• [Quoted text]:

(begin)

UNITED STATES
SECURITIES AND EXCHANGE COMMISSION
Washington, D.C. 20549
FORM 8-A
FOR REGISTRATION OF CERTAIN CLASSES OF SECURITIES
PURSUANT TO SECTION 12(b) or 12(g) OF THE
SECURITIES EXCHANGE ACT OF 1934
WHITE MOUNTAIN TITANIUM CORPORATION
(Exact name of Registrant as specified in its charter)
Nevada | 87-0577390 |
(State of Incorporation) | (I.R.S. Employer |
| Identification No.) |
| |
Augusto Leguia 100, Oficina 1401, Las Condes, | |
Santiago, Chile | None |
(Address of principal executive offices) | (Zip Code) |
Securities to be registered pursuant to Section 12(b) of the Act:
Title of each class | Name of each exchange of which |
to be so registered | each class is to be registered |
Not applicable | Not applicable |
If this form relates to the registration of a class of securities pursuant to Section 12(b) of the Exchange Act and is effective pursuant to General Instruction A(c), check the following box. [ ]
If this form relates to the registration of a class of securities pursuant to Section 12(g) of the Exchange Act and is effective pursuant to General Instruction A(d), check the following box. [X]
Securities Act registration statement file number to which this form relates: Not Applicable
Securities to be registered pursuant to Section 12(g) of the Act:
COMMON STOCK, PAR VALUE $0.001 PER SHARE
(Title of Class)
Item 1. Description of Registrant’s Securities to be Registered.
The Registrant is authorized to issue up to 500,000,000 shares of $.001 par value common stock. The holders of common stock are entitled to equal dividends and distributions, per share, with respect to the common stock when, as and if declared by the Board of Directors from funds legally available therefore. No holder of any shares of common stock has a pre-emptive right to subscribe for any securities of the Registrant nor are any common shares subject to redemption or convertible into other securities of the Registrant. Shares of common stock are non-assessable and are not subject to any sinking fund provisions. Upon liquidation, dissolution or winding up of the Registrant, and after payment of creditors and preferred stockholders, if any, the assets will be divided pro-rata on a share-for-share basis among the holders of the shares of common stock.

(end)

• [What is being asked]: Write out the Form 8-A filing between "UNITED STATES" and "in its charter)", inclusive, and switch "TITANIUM" to "COPPER" in that part.

• [Excerpted data]:
(begin)

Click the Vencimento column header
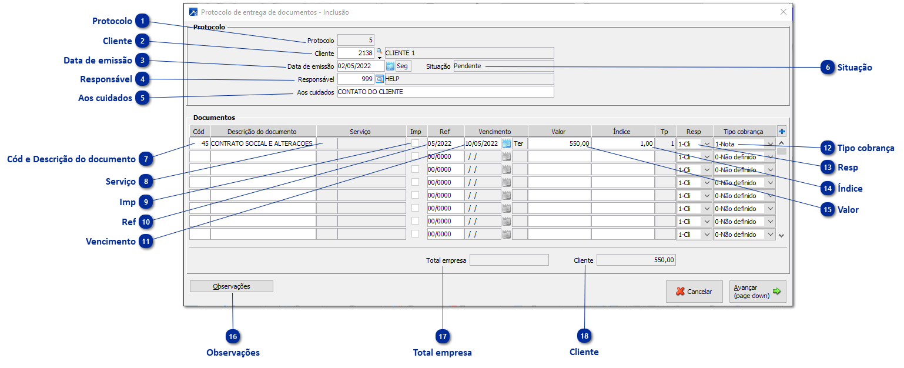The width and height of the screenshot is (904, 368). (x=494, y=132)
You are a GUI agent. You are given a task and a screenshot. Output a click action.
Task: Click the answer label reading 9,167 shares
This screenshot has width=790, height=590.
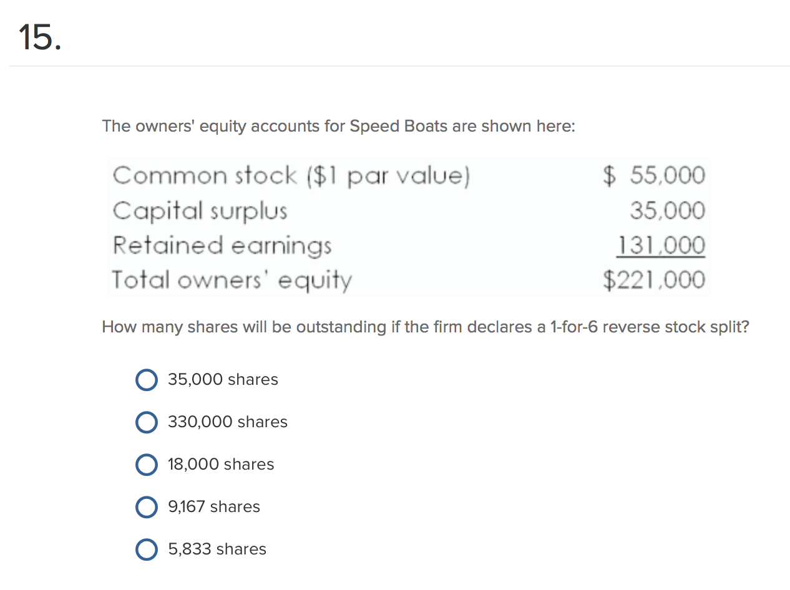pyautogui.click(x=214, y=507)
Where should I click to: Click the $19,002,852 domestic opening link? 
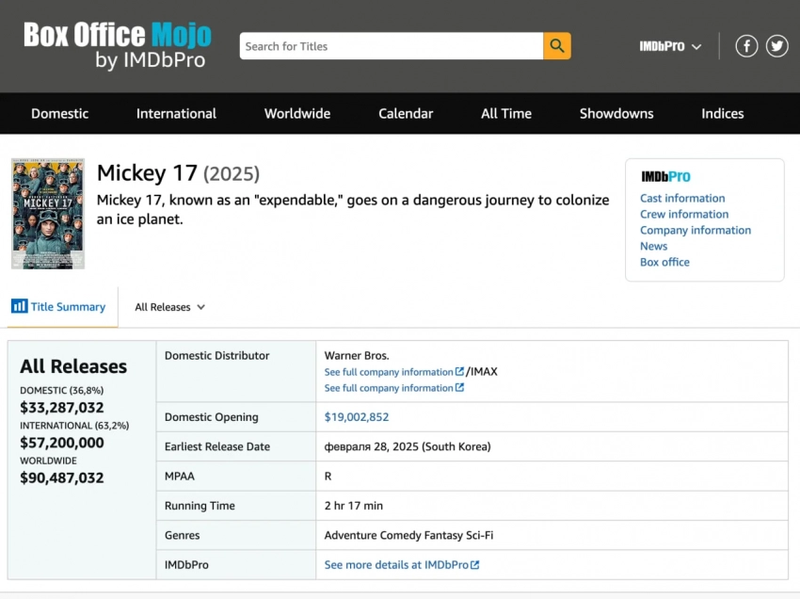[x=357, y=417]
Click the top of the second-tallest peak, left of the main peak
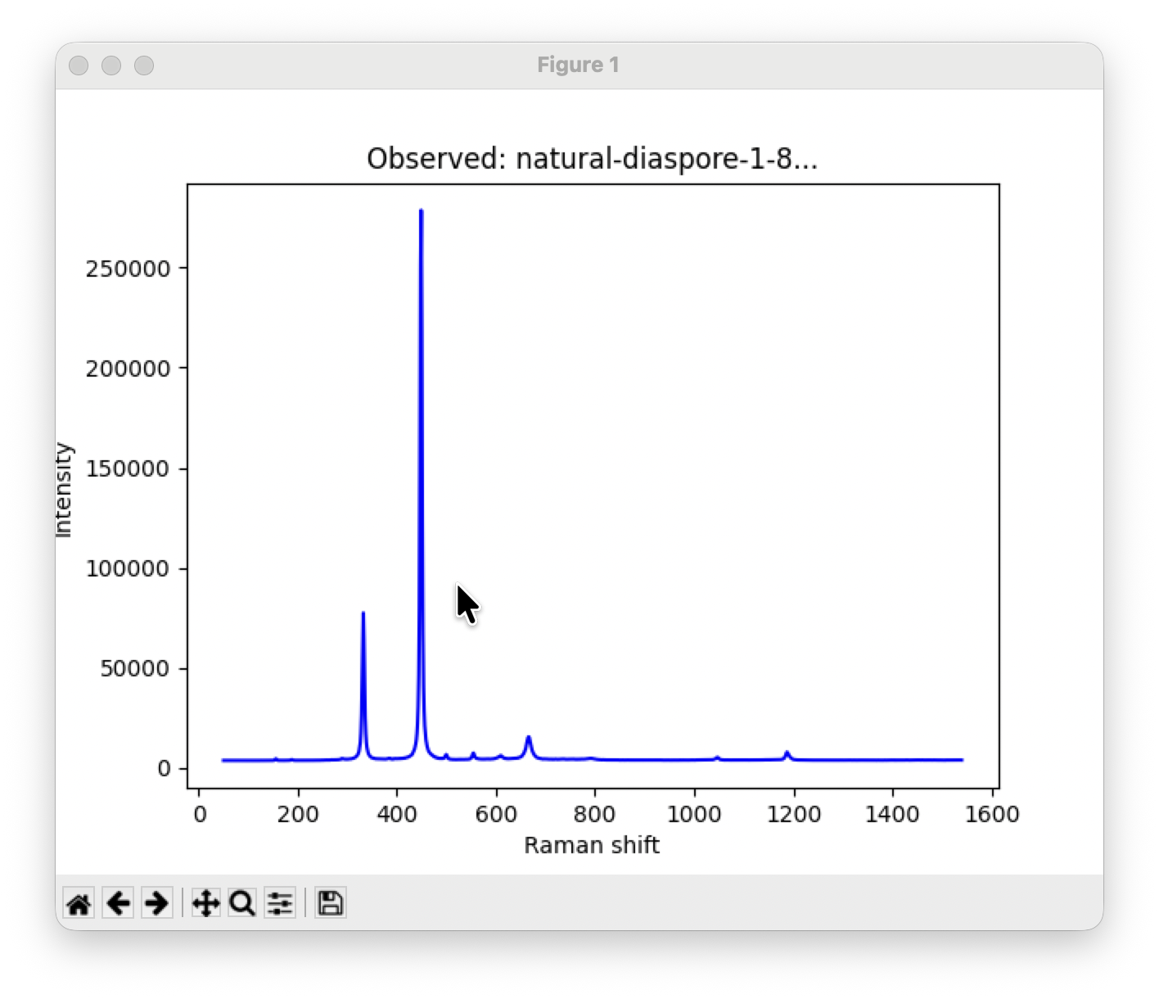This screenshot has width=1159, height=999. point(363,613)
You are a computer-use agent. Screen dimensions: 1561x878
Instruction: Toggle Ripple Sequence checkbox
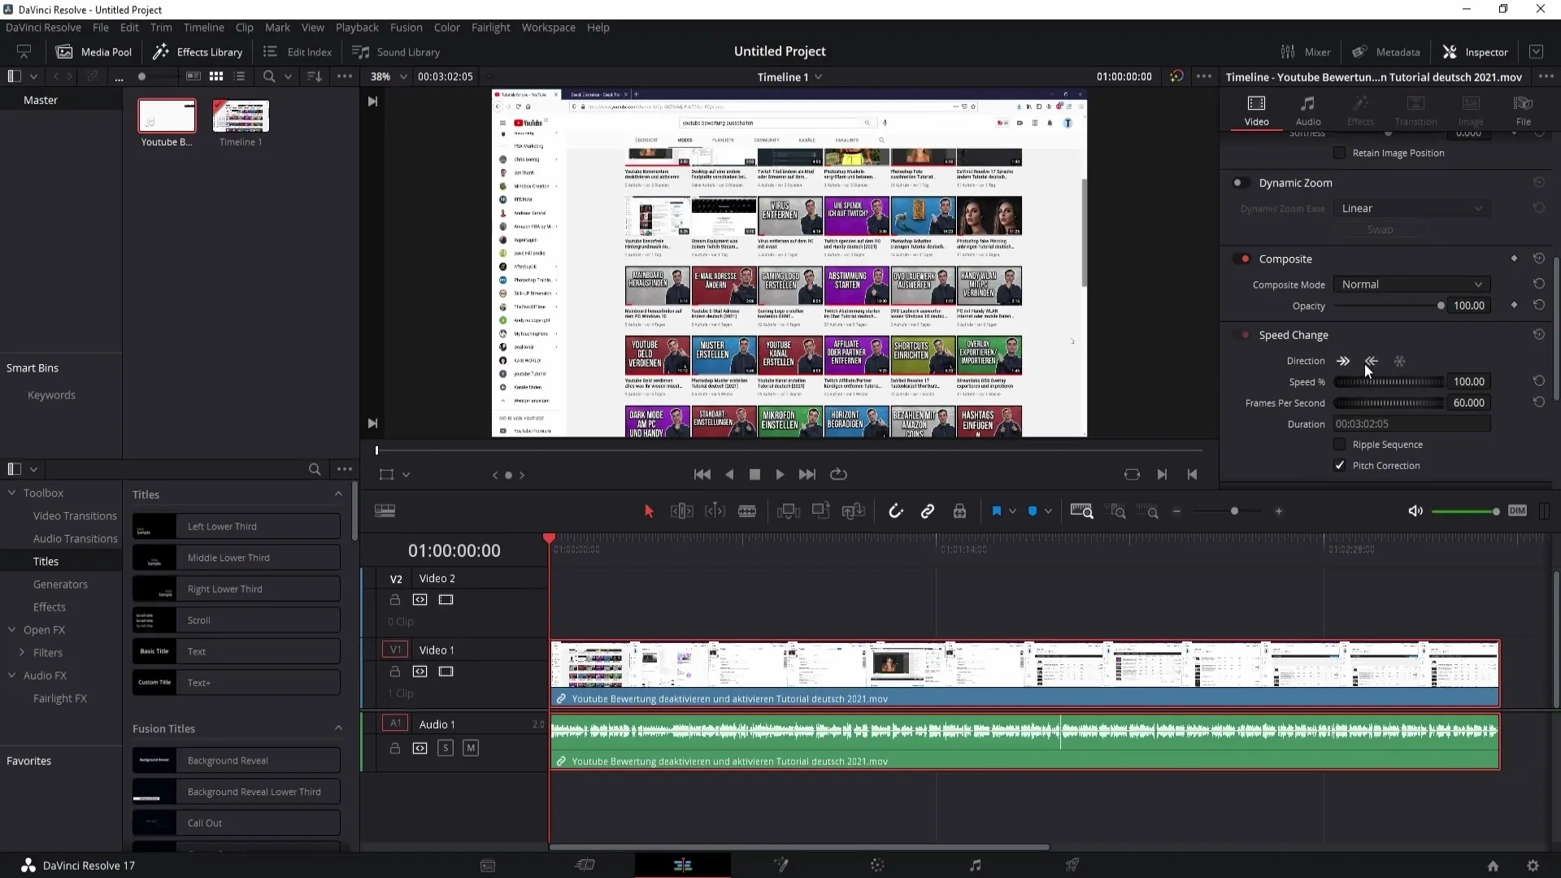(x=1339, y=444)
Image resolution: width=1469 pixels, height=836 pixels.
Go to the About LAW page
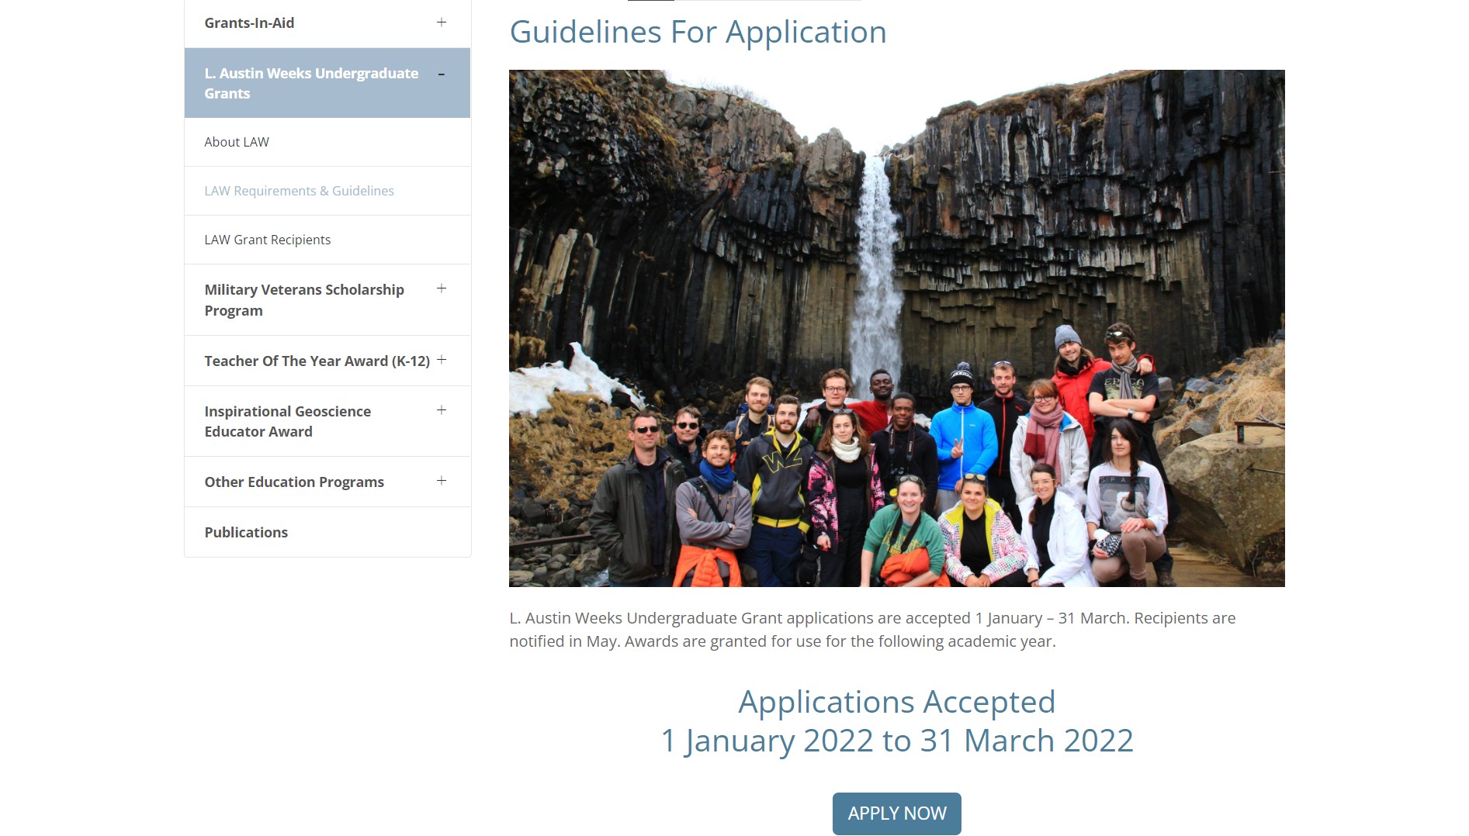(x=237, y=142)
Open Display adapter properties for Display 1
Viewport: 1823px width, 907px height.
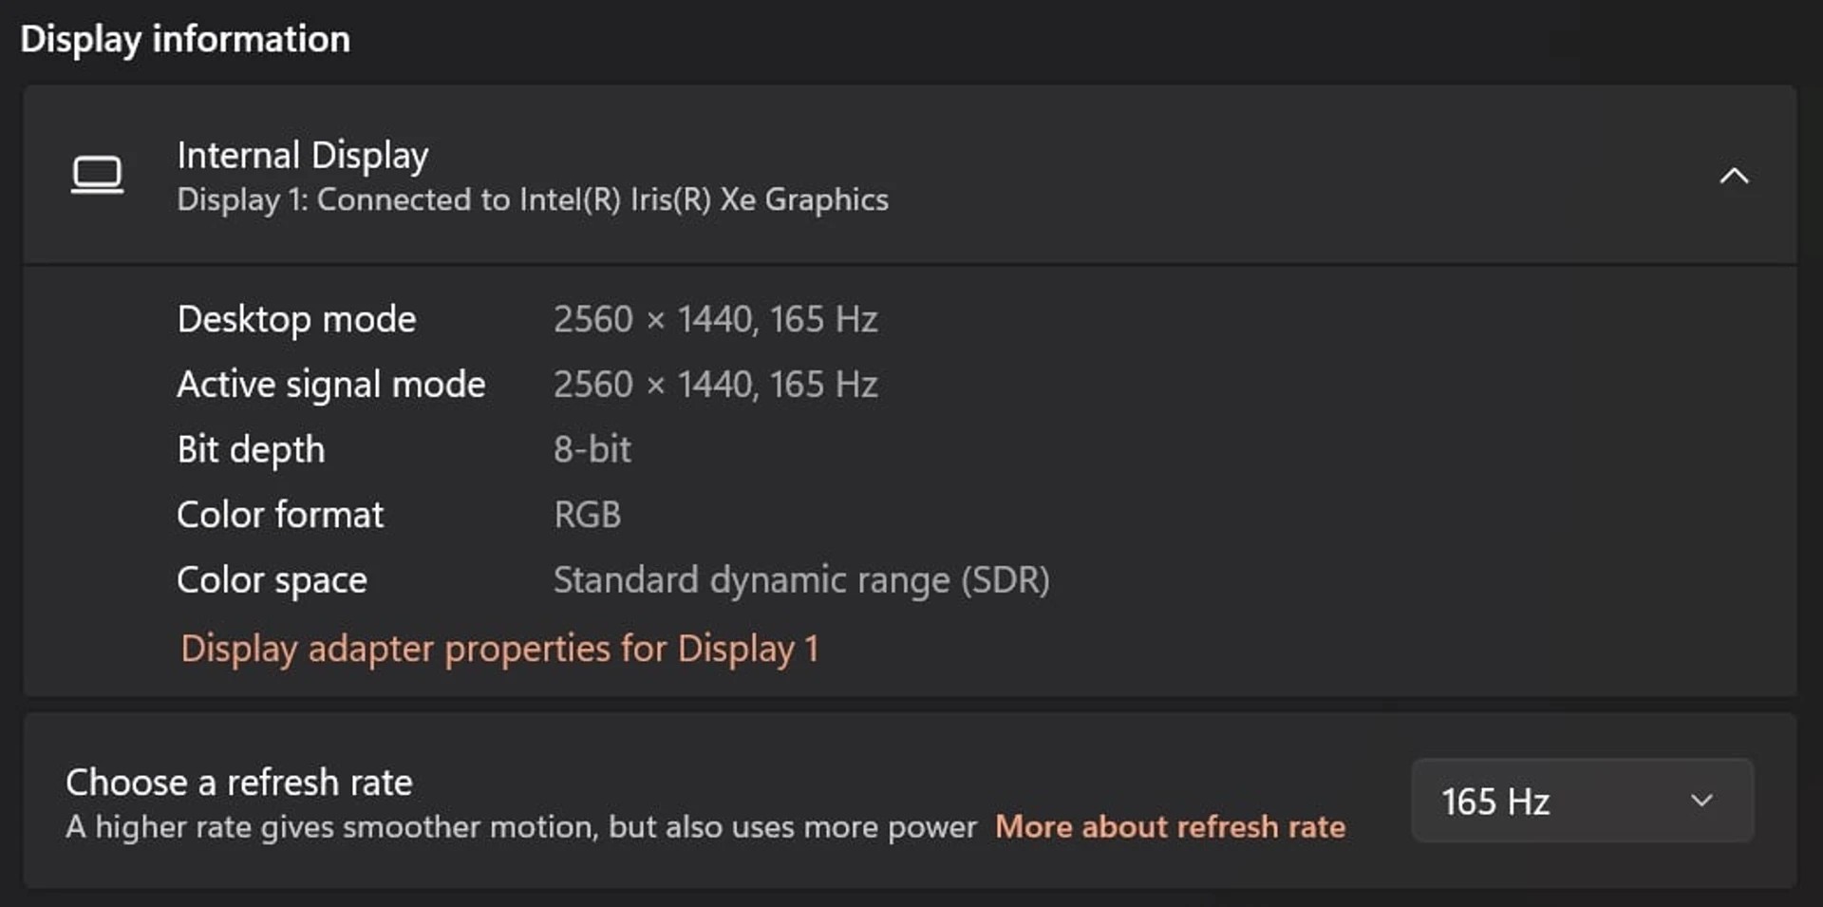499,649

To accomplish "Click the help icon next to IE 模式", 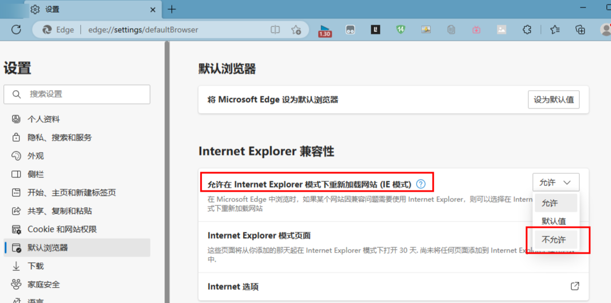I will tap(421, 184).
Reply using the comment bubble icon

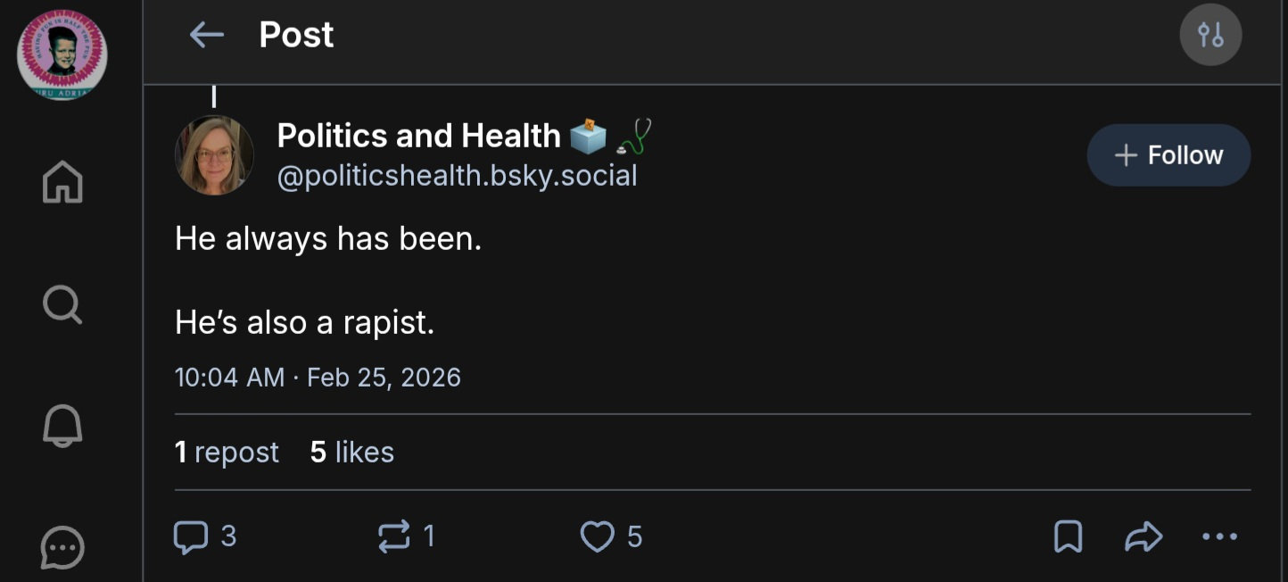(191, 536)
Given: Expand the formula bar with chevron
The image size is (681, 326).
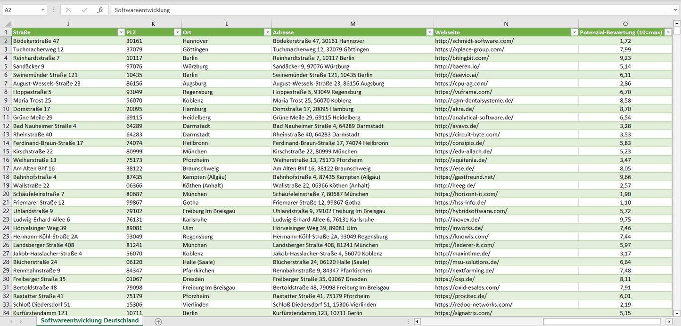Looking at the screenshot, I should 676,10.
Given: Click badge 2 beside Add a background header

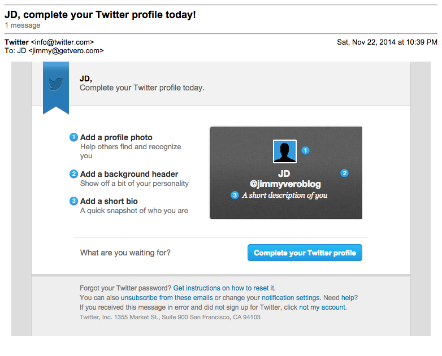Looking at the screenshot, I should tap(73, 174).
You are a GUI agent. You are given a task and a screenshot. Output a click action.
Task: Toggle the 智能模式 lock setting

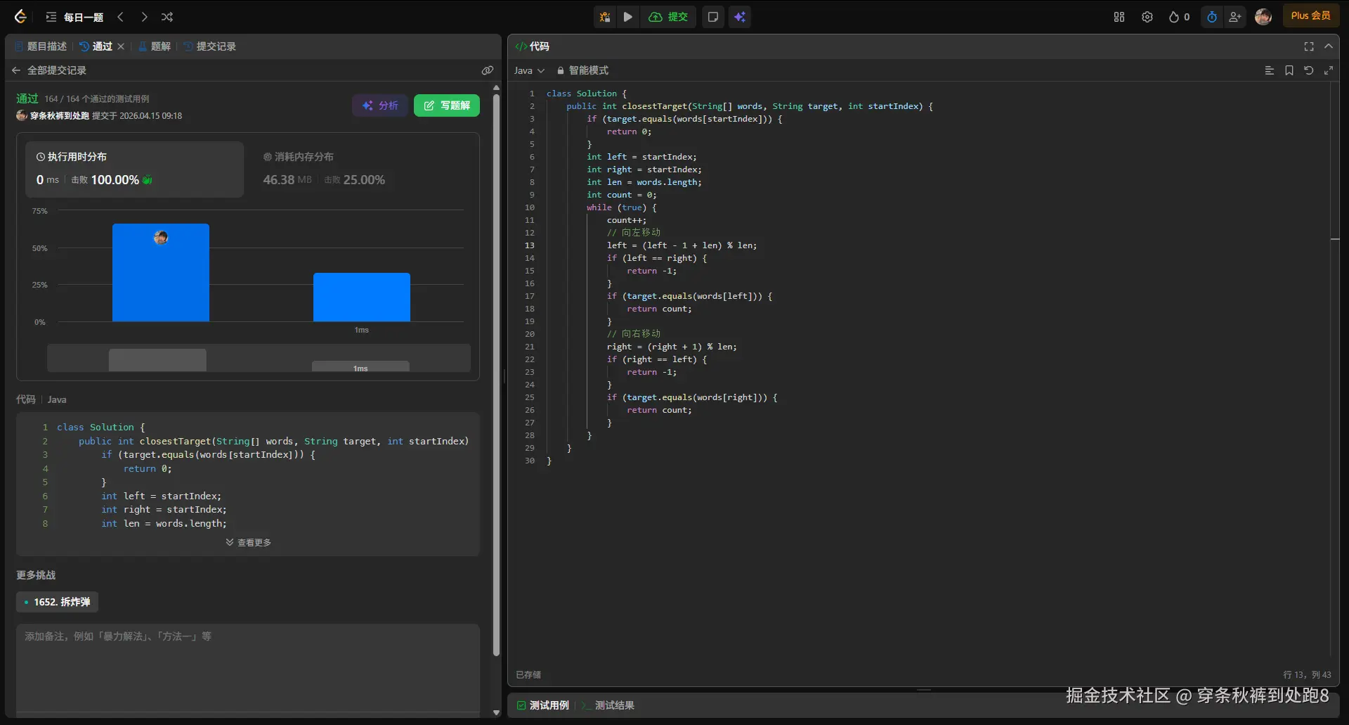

(end)

• [Written reply]:
UNITED STATES
SECURITIES AND EXCHANGE COMMISSION
Washington, D.C. 20549
FORM 8-A
FOR REGISTRATION OF CERTAIN CLASSES OF SECURITIES
PURSUANT TO SECTION 12(b) or 12(g) OF THE
SECURITIES EXCHANGE ACT OF 1934
WHITE MOUNTAIN COPPER CORPORATION
(Exact name of Registrant as specified in its charter)